Reviewed for EH.NET by Kris James Mitchener, Department of Economics, Santa Clara University,
With oil prices accelerating rapidly over the past year, housing prices “frothing” in coastal areas, and the Federal Reserve raising the federal funds rate twelve times since the end of the most recent recession, the timing of a new book addressing the topic of deflation seems somewhat inopportune. Nevertheless, it is worth remembering that, as little as two years ago, American policy makers were seriously pondering the possibility of deflation. Improvements in labor productivity and the expanding use of global supply chains to manage input costs were holding the lid on the overall price level, and short-term interest rates were approaching the zero bound in the wake of the 2001 recession and the collapse in spending on information technologies. Such circumstances warranted the consideration of the small-probability event of sustained deflation, given Alan Greenspan’s risk-management approach to central banking. Deflation and related issues such as asset price booms and busts, liquidity traps, and the operation of monetary policy in extremely low interest-rate environments consequently received renewed attention from domestic policymakers and economists. Moreover, policy debates over the effects of deflation and the appropriate response to it had been taking place for some time in other parts of the world. In particular, Japan was bearing witness to the first recorded deflation in an industrialized country since the Great Depression. These issues and policy debates form the backdrop for the edited volume by Richard Burdekin and Pierre Siklos, which offers a critical evaluation of historical episodes of deflation and some long-run perspective on more recent events.

:: RECORD SET ::
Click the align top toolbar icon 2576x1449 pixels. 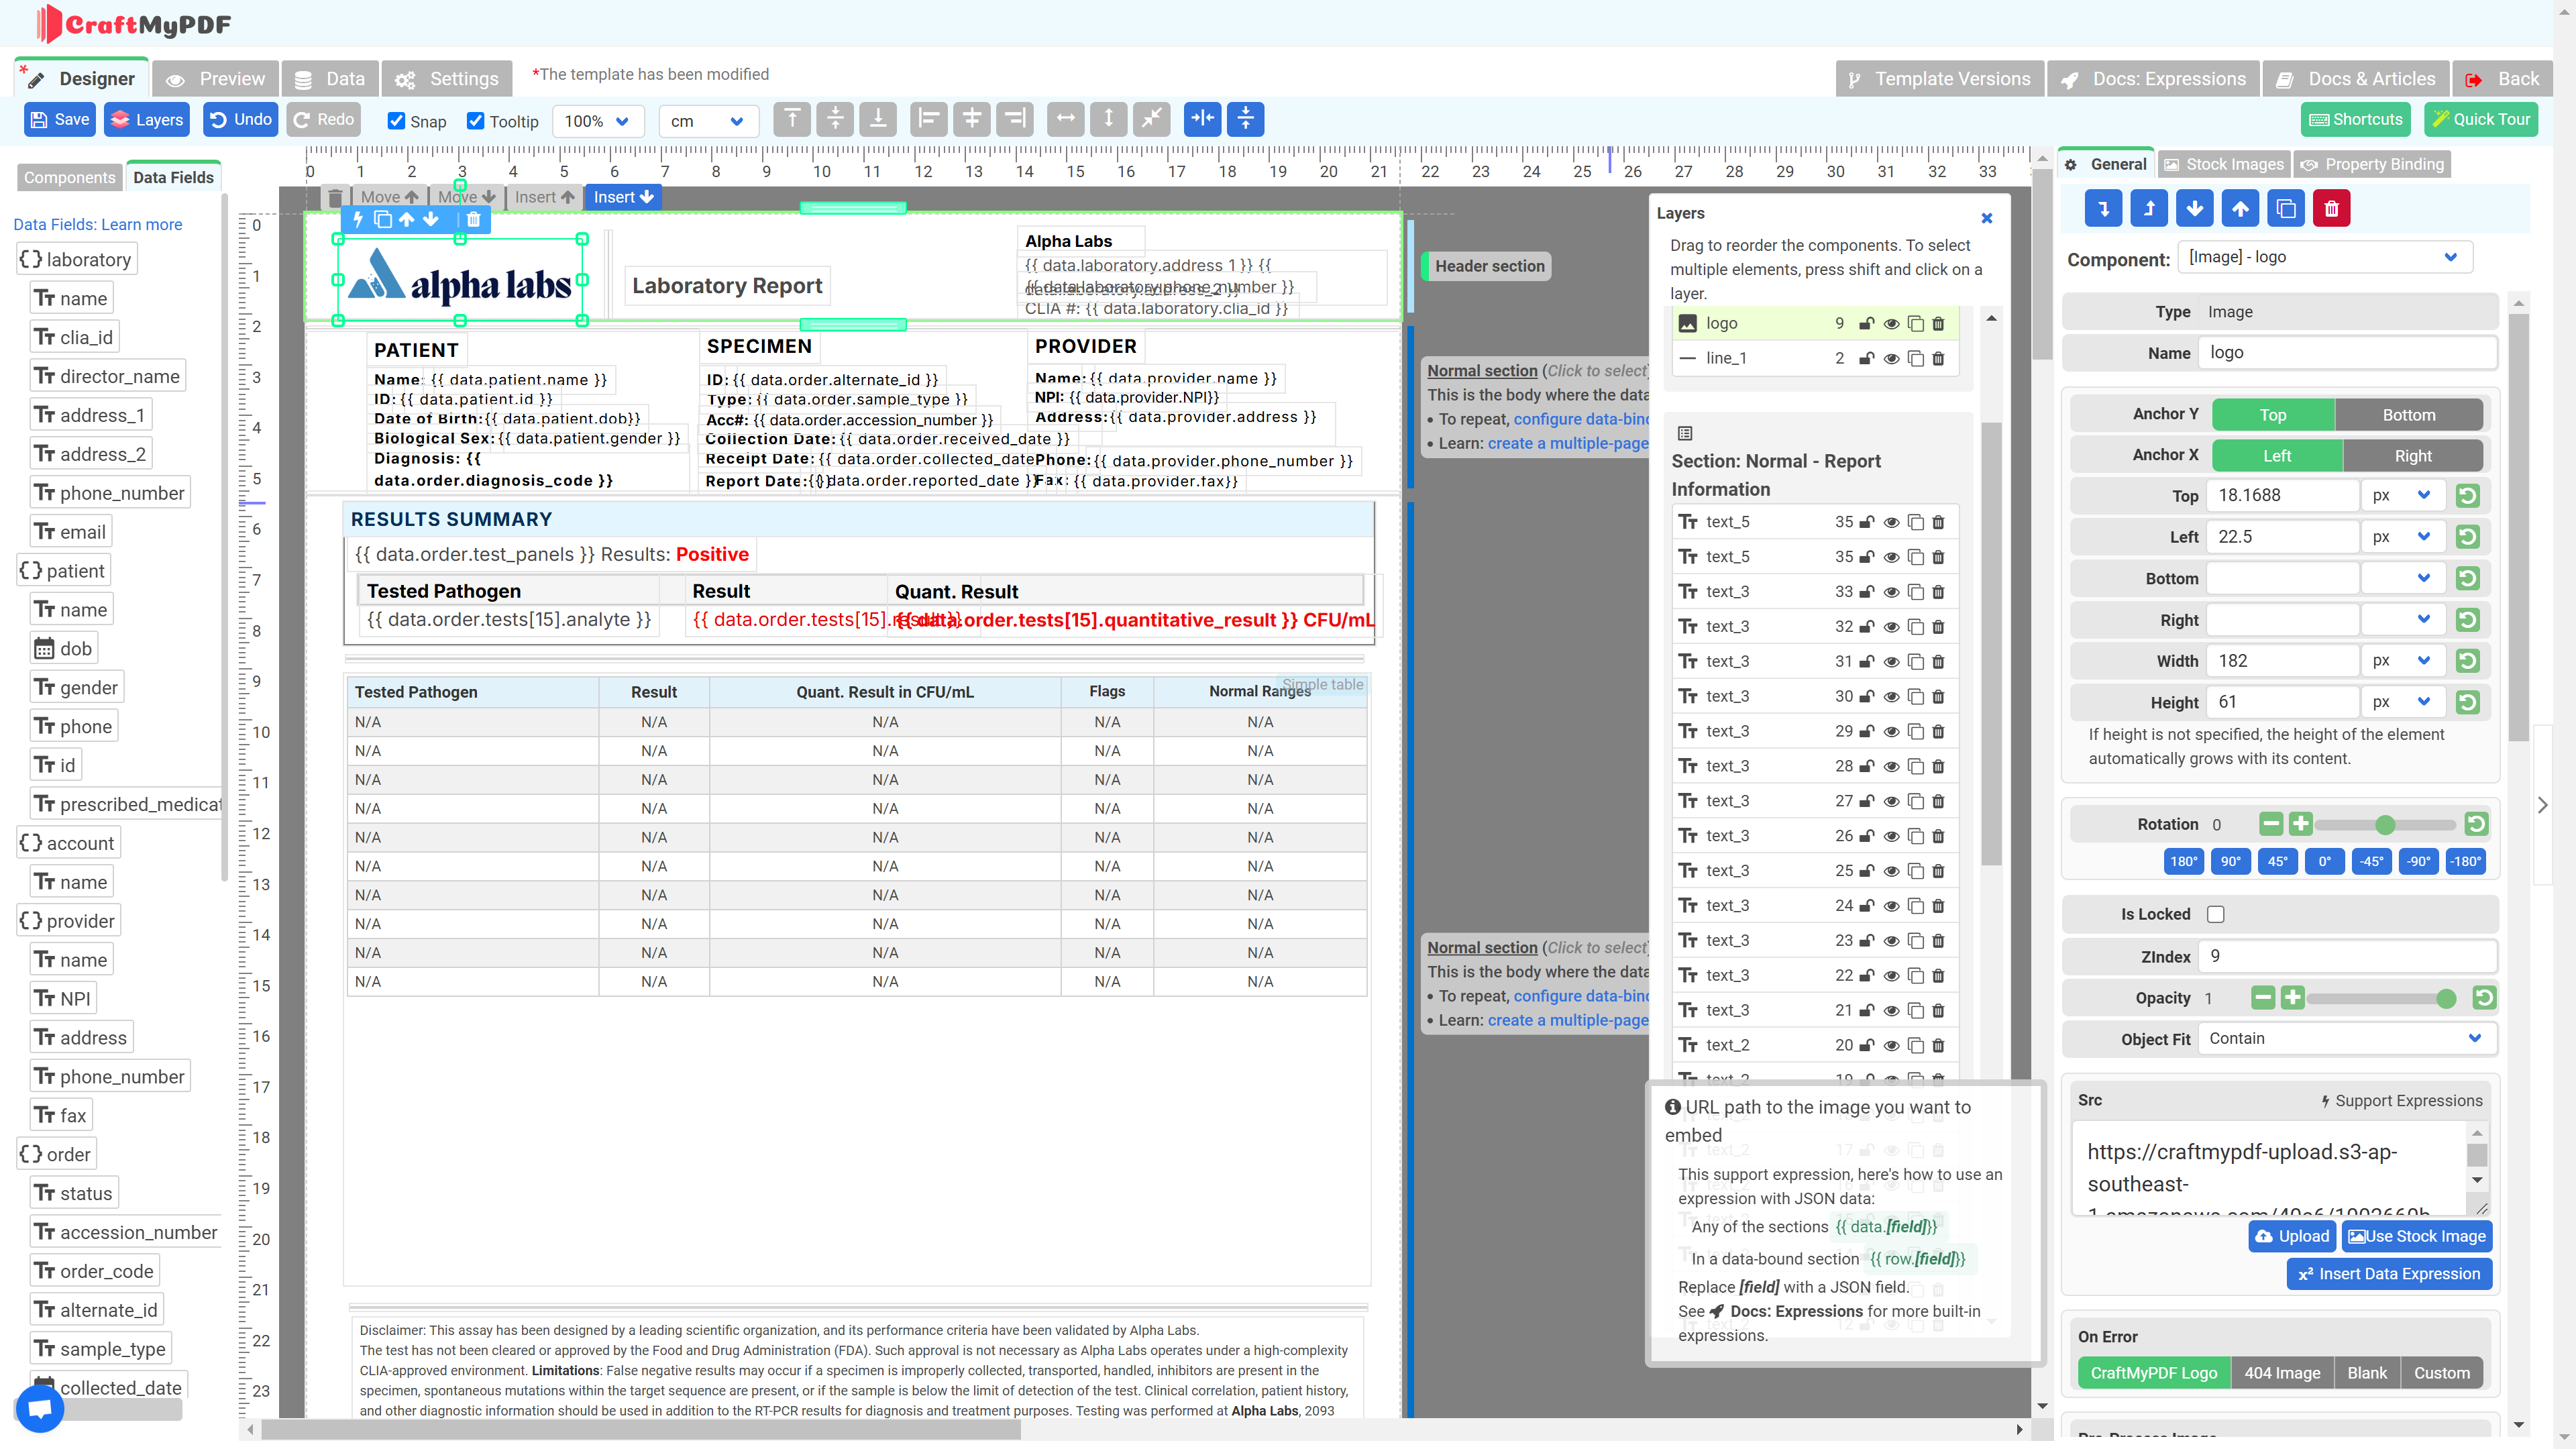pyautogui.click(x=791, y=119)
* * *
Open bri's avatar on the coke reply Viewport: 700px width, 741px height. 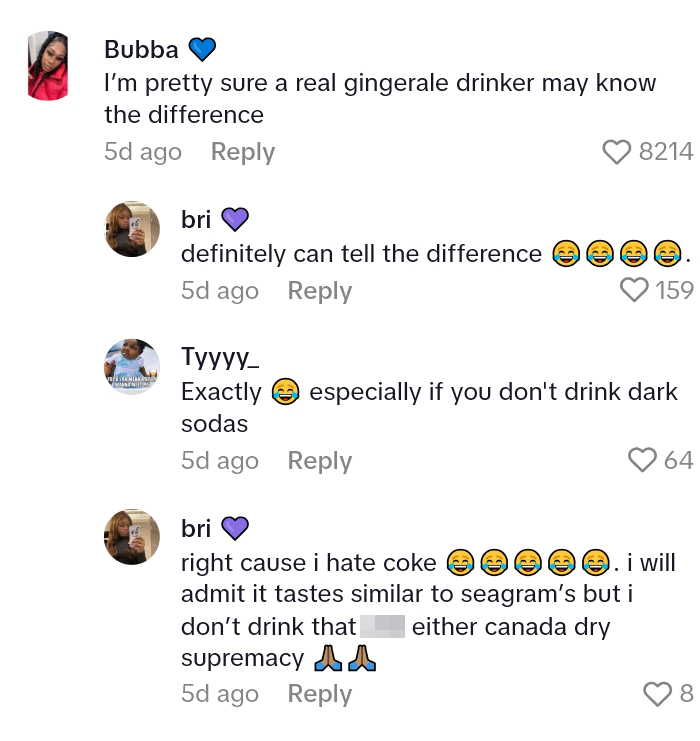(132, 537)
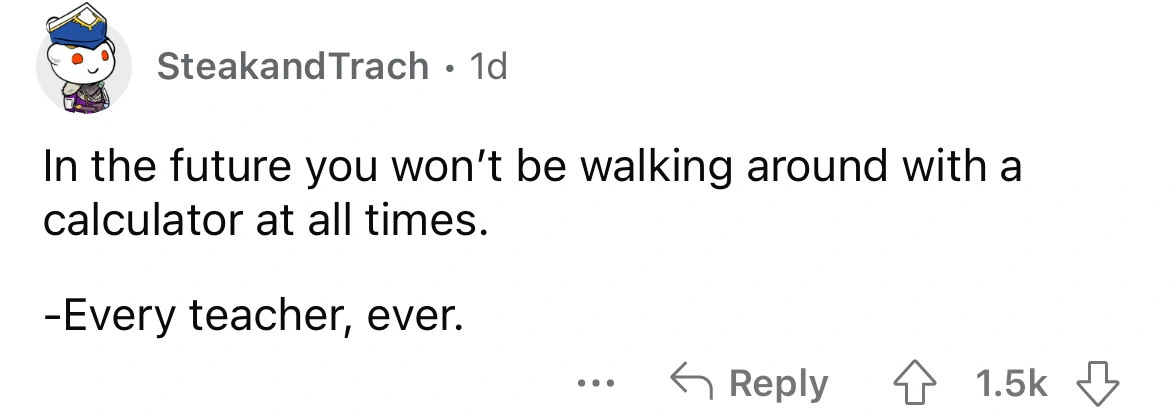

:: WORK TO BE COMPLETED ::
According to the book review, who edited the volume on deflation?

:: OUTPUT OF THE EXERCISE ::
Richard Burdekin and Pierre Siklos